Impact of drainage type on simultaneous nitrogen losses in Atlantic Canada


Smith, E.L., Vosman, A., Kellman, L., Rodd, V. (2019). Impact of drainage type on simultaneous nitrogen losses in Atlantic Canada. Canadian Journal of Soil Science, [online] 99(1), 70-79.

Plain language summary

In field agricultural sub-surface drainage systems have the potential to export nutrients into the environment during heavy rainfall events. These nutrients can have impacts on the environment. This research investigated various types of drainage systems to evaluate nitrogen losses through water and air (i.e. nitrate-N and nitrous oxide). Controlled drainage was found to be a possible management practice to help producers better management water and nutrient utilization. Yields were also promising. Deep/conventional systems were found to have the most water and nitrogen losses. Nitrous oxide levels were minimal in all systems. Future studies will look at dissolved nitrous oxide from the exports. The use of controlled systems in the region could aid in reducing climate stresses, as well as overall nitrogen loads to nearby waterways and may enhance crop yields compared to conventional systems. Further research is needed to fill in the knowledge gaps of the benefits of CD as an overall climate adaptation option for producers in the Atlantic region.
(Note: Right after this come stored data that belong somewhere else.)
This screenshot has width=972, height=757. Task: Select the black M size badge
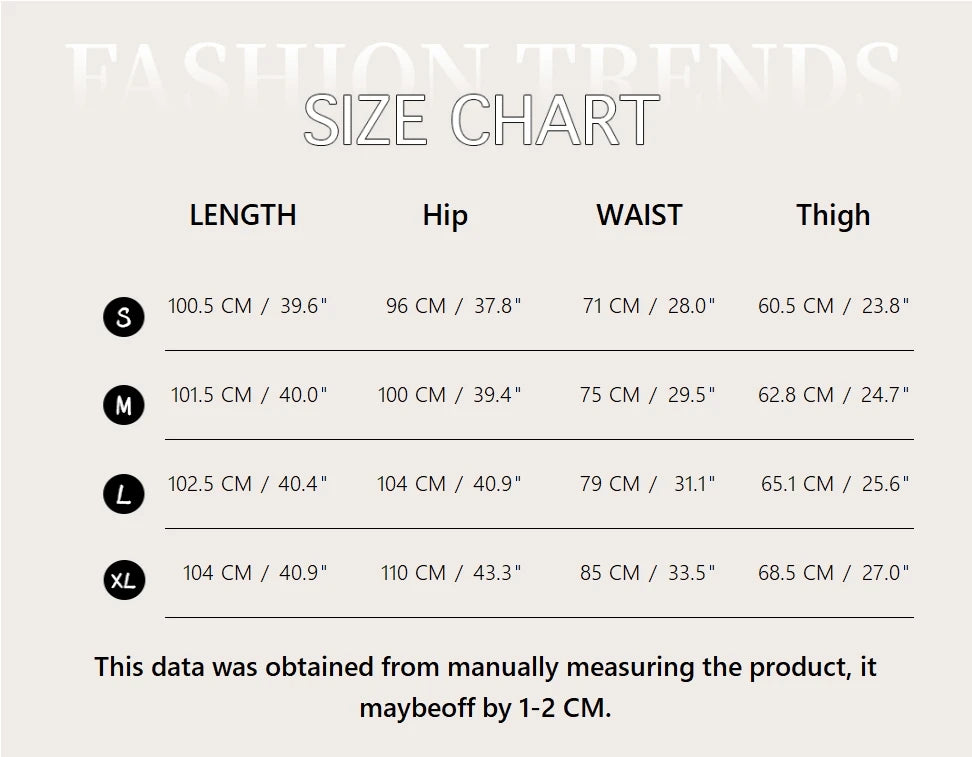[x=124, y=406]
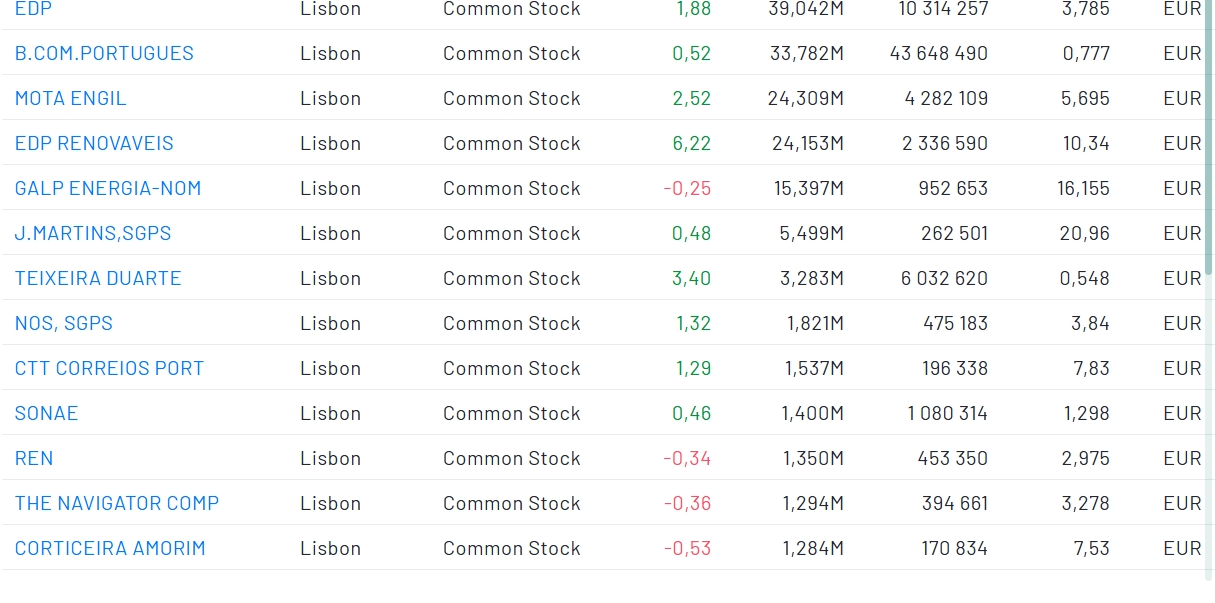This screenshot has height=603, width=1215.
Task: Select the GALP ENERGIA-NOM link
Action: [108, 188]
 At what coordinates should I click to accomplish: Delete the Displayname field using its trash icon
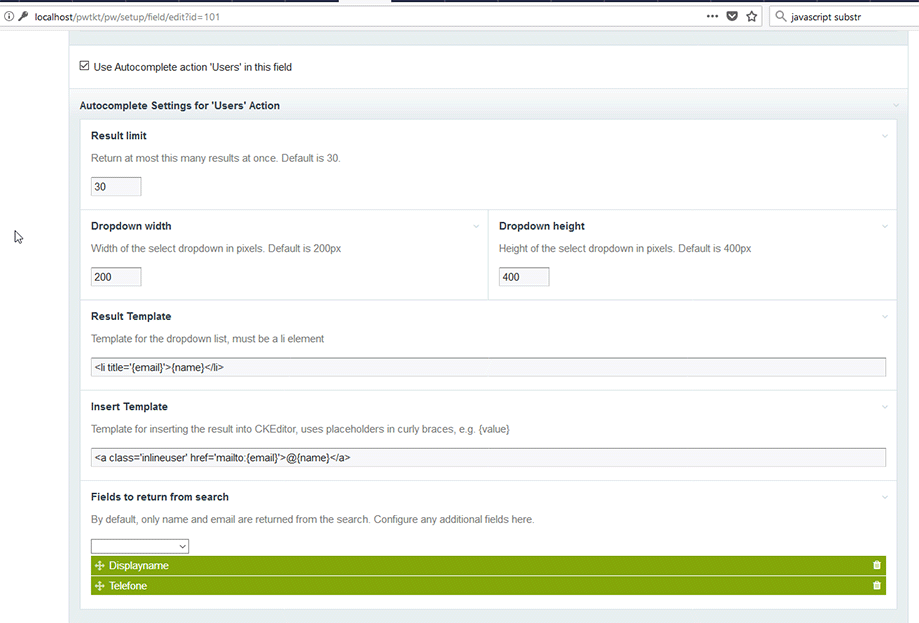click(877, 565)
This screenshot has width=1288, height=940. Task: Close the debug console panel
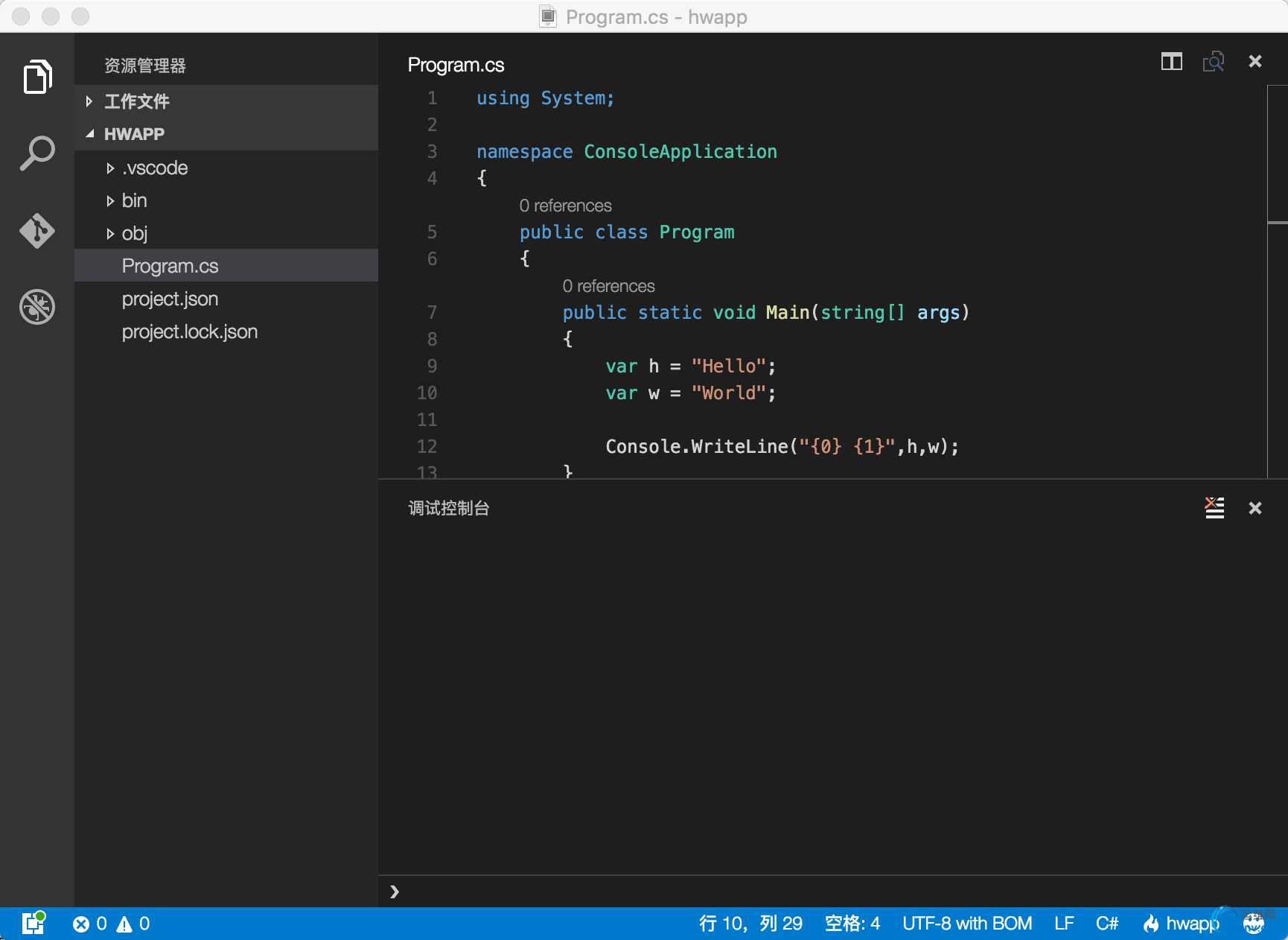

Nitrogen (N) losses from agricultural tile drainage systems are environmental and economic losses for producers. This field study quantified N losses from three reps of shallow (SD), deep/conventional (DD), and controlled drainage (CD) on farmland in Nova Scotia. Drainage systems were under corn and alfalfa–oats–clover production. Outflow water and gas samples were obtained and analyzed for nitrate and nitrous oxide. Nitrate-N loads were 5.0, 11.1, and 6.4 kg ha−1 in 2015; 1.8, 6.7, and 2.8 kg ha−1 in 2016; and 0.74, 1.8, and 1.6 kg ha−1 in 2017 for SD, DD, and CD, respectively. Controlled drainage reduced NO3−-N loading by 42.3%–58.2% when compared with the conventional/DD in 2 of 3 yr of study, whereas SD was found to reduce NO3−-N loading by 54.9%–73.1% compared with DD in all years studied. Total NO3−-N losses in this study were measured during the growing season (1 Apr. to 31 Oct.); the magnitude of NO3−-N losses and treatment effects may vary if studied year-round. Nitrous oxide fluxes were variable and low in magnitude throughout the study. Cumulated N2O losses were <1% of the applied N for all drainage types. Controlled drainage increased yields compared with SD and DD. The use of CD in the region could aid in reducing climate stresses, as well as overall NO3−-N loads exiting drainage systems and may enhance crop yields compared with conventional systems. Future studies on dissolved N2O losses from drainage water may provide important insight into whether dissolved N2O losses exceed surface emissions.